All of this is told with an economy which ensures the narrative, surprises and all, moves along briskly. A couple of showy cameos are more or less seamlessly integrated and the acting of the two leads, Kacey Mottet Klein & Léa Seydoux is impeccable. Klein gives on of those astonishing performances which only children can, one which seems to almost transcend ‘acting’.The cinematography makes the most of the peaks and troughs of the mountain landscape, suggesting the way in which its geography maps on to human geology: those who bask in the white glory of the summit, where the cold is another luxury, are opposed to those condemned to the muddy trenches of the valleys.
Meier’s vision is perhaps reminiscent of the work of Jelinek, observing the way that those who inhabit the uplands, whilst ready to condemn Simon as a thief, have no scruples buying their bargains from him.
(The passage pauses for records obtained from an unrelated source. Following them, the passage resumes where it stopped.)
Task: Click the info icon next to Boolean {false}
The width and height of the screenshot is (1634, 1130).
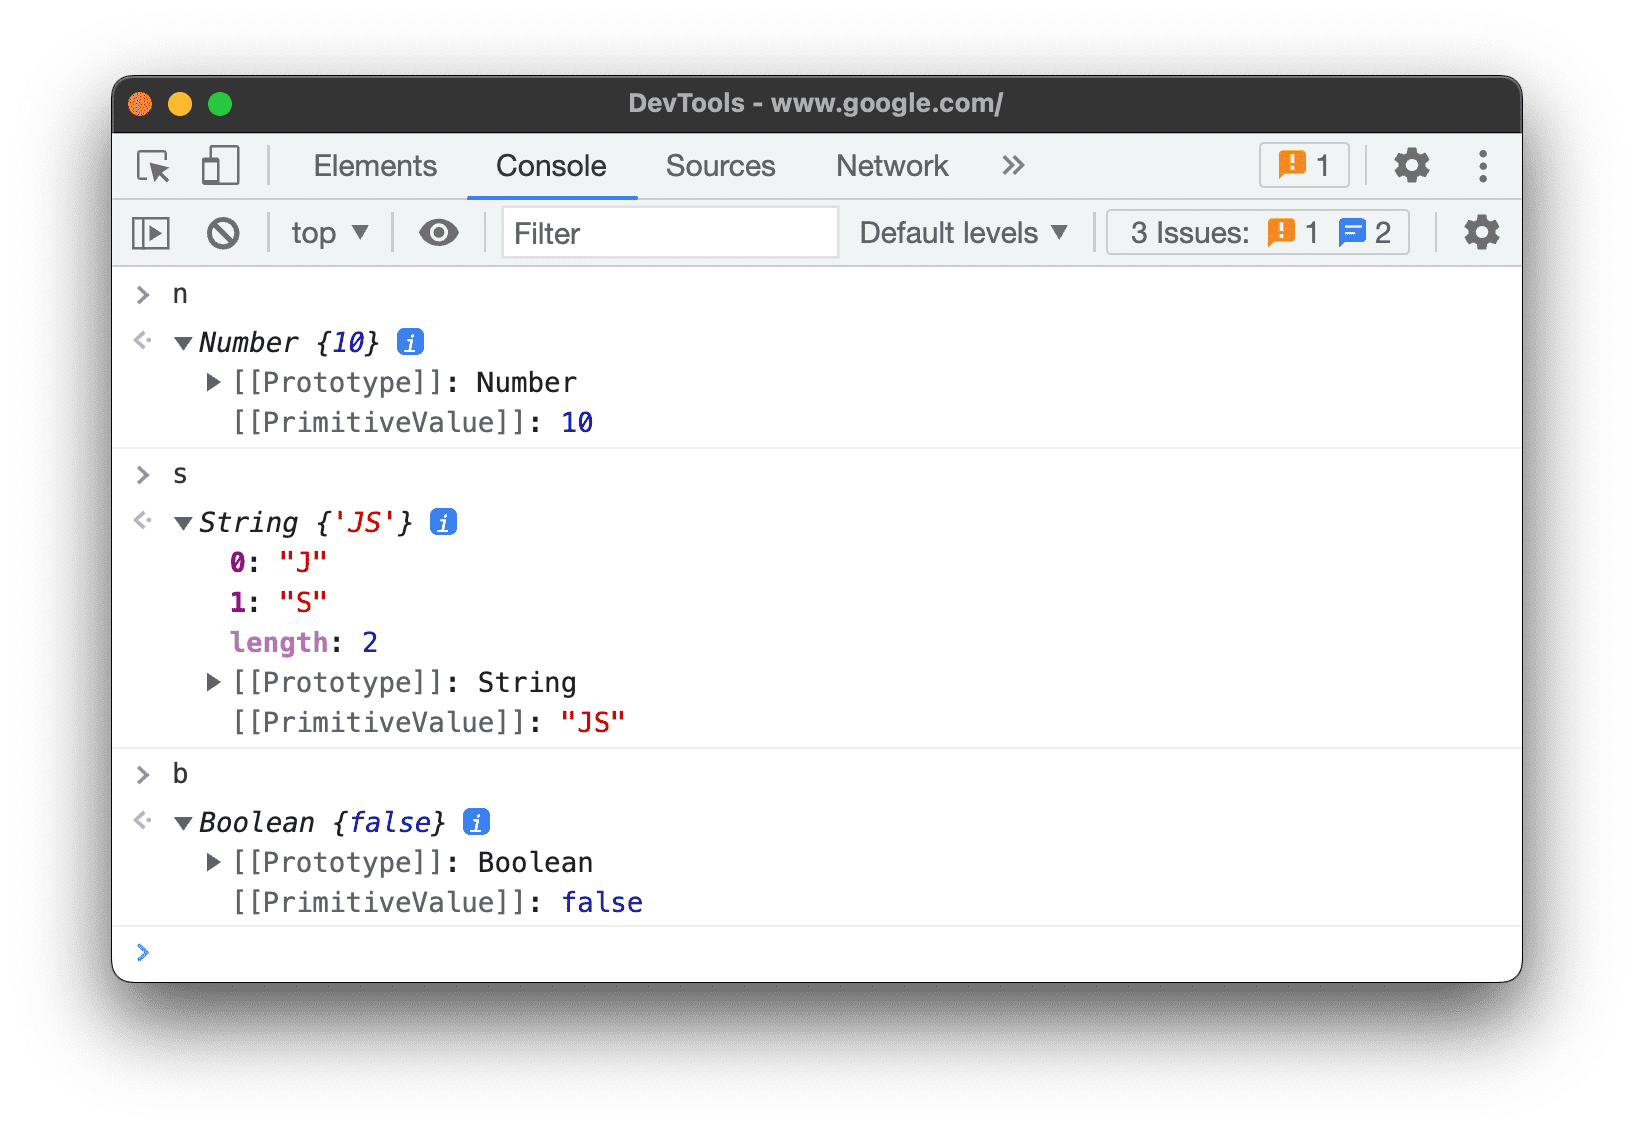Action: (x=476, y=822)
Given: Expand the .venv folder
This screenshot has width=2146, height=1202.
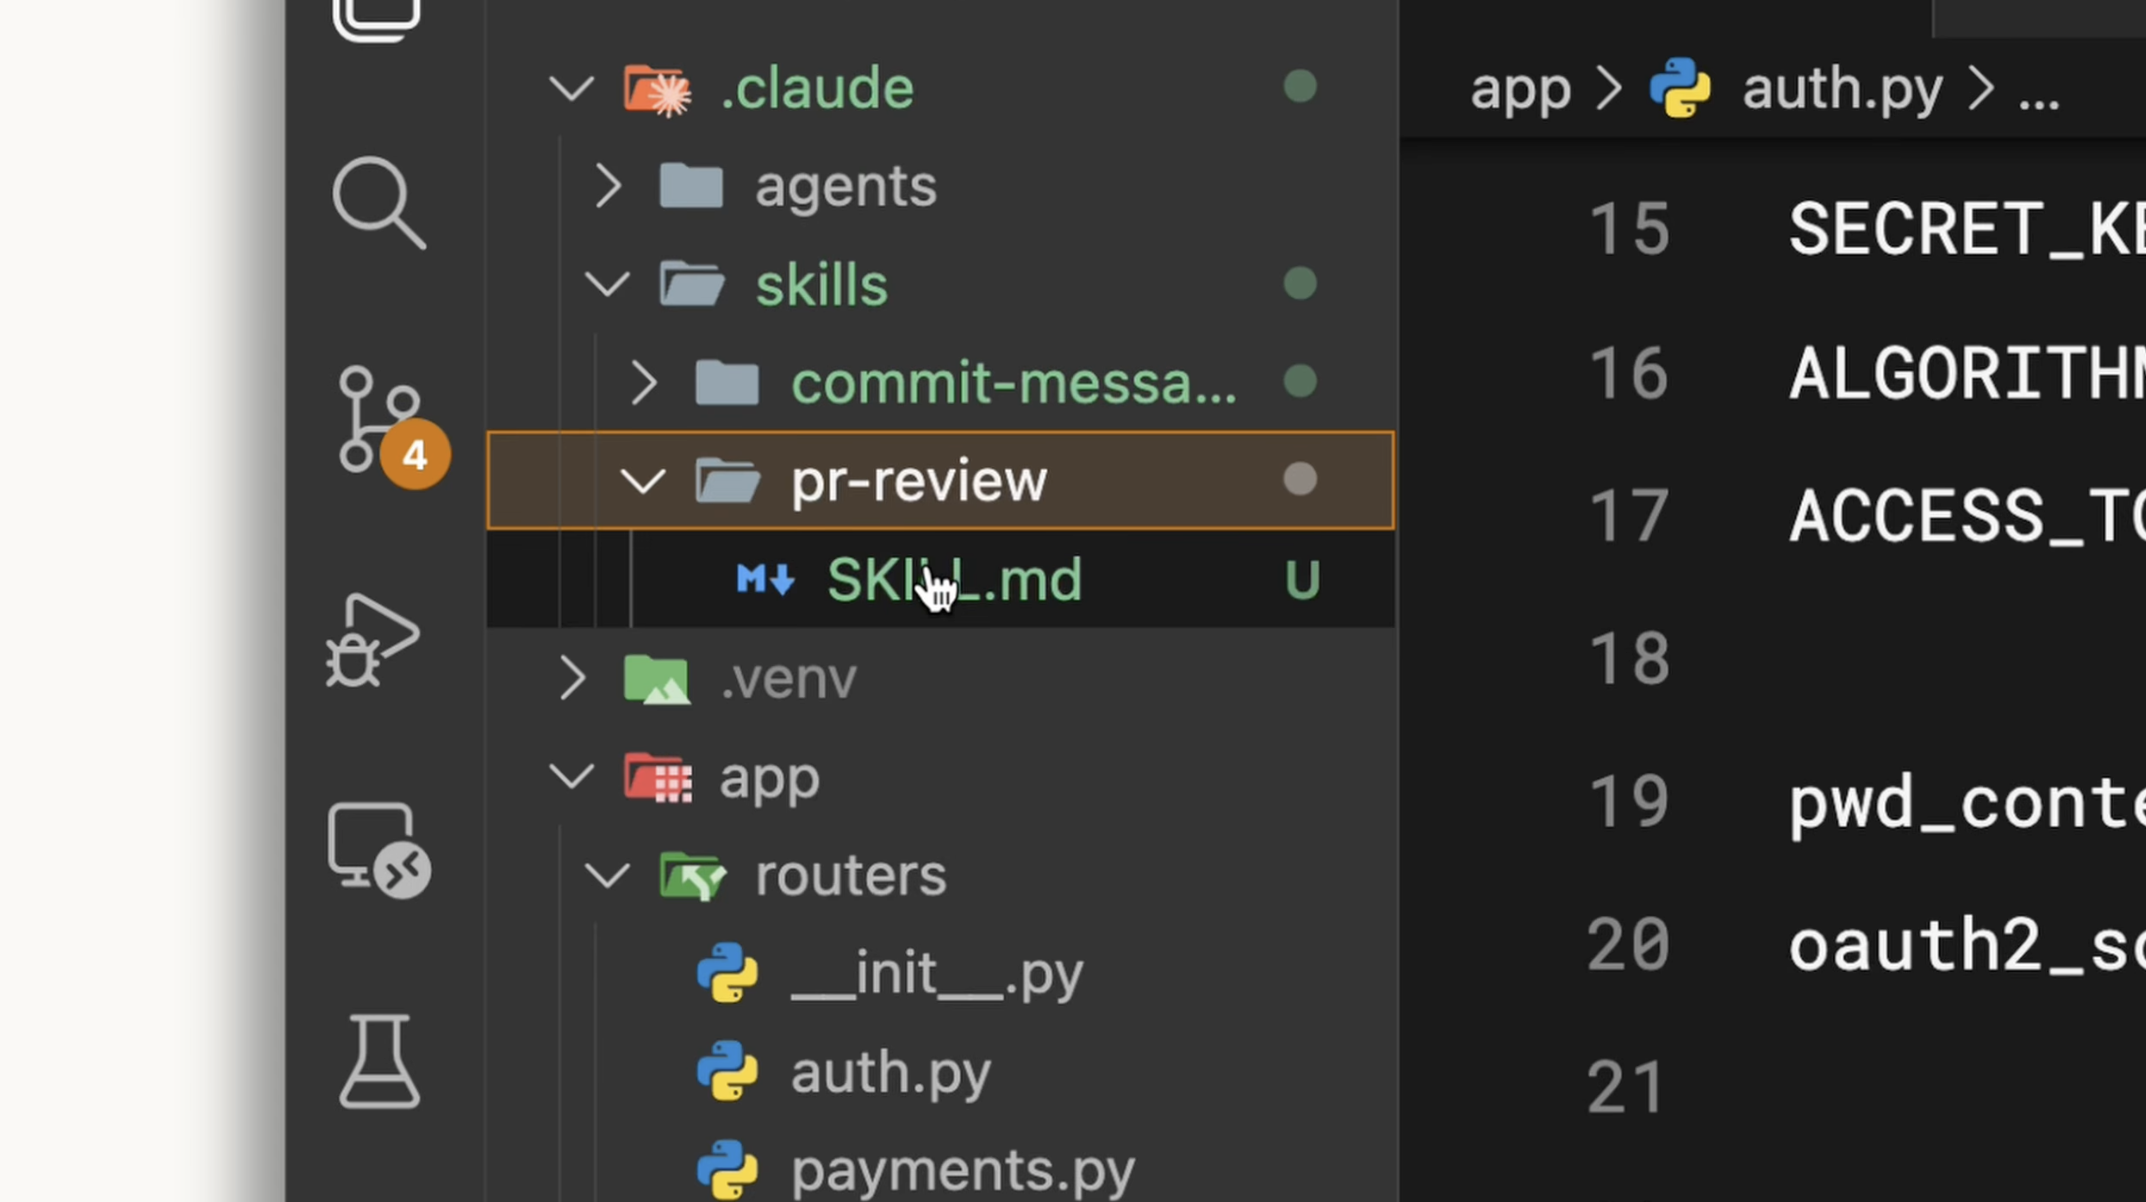Looking at the screenshot, I should (x=572, y=678).
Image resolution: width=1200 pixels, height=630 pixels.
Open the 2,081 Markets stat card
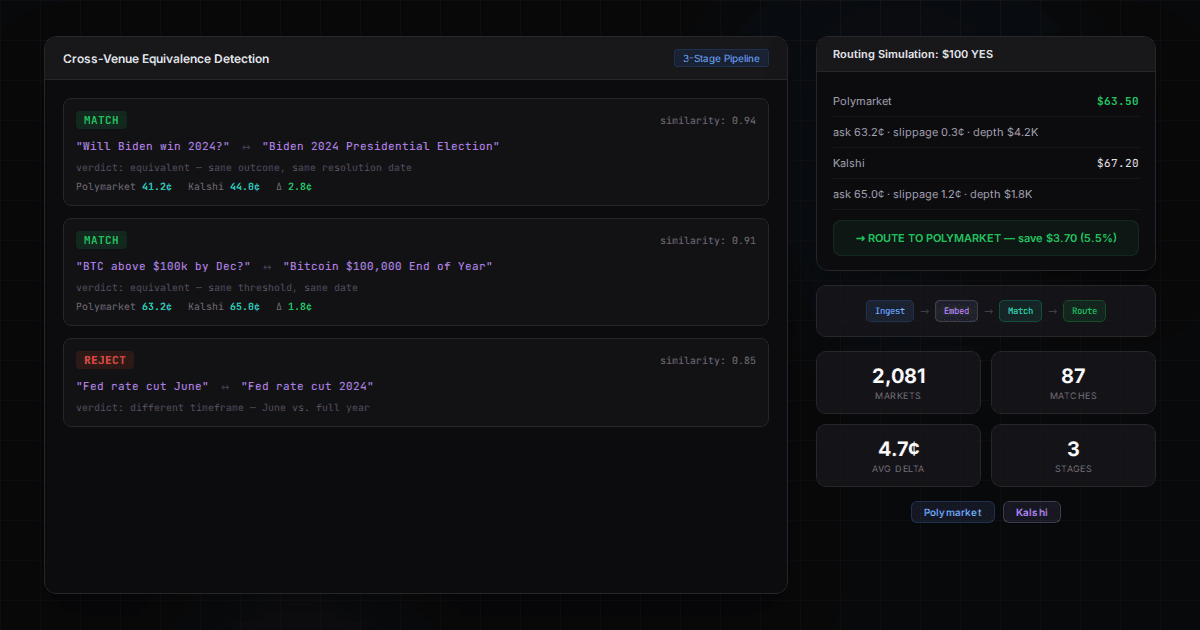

Everyone is complicit in an amoral system. Beneath this observation lurks, perhaps, an icier critique. Why should some be granted the financial freedom to roam the beautiful peaks whilst others have to steal to get by. The moment when Simon seeks a hug from the idealised mother figure, Gillian Anderson, is the moment where the worlds collide. Here the social critique is fully rounded, as the audience roots for the thief and hopes that her victim can find it in her heart, and perhaps redeem herself, by forgiving him. It’s an affecting narrative moment in a impressively constructed film.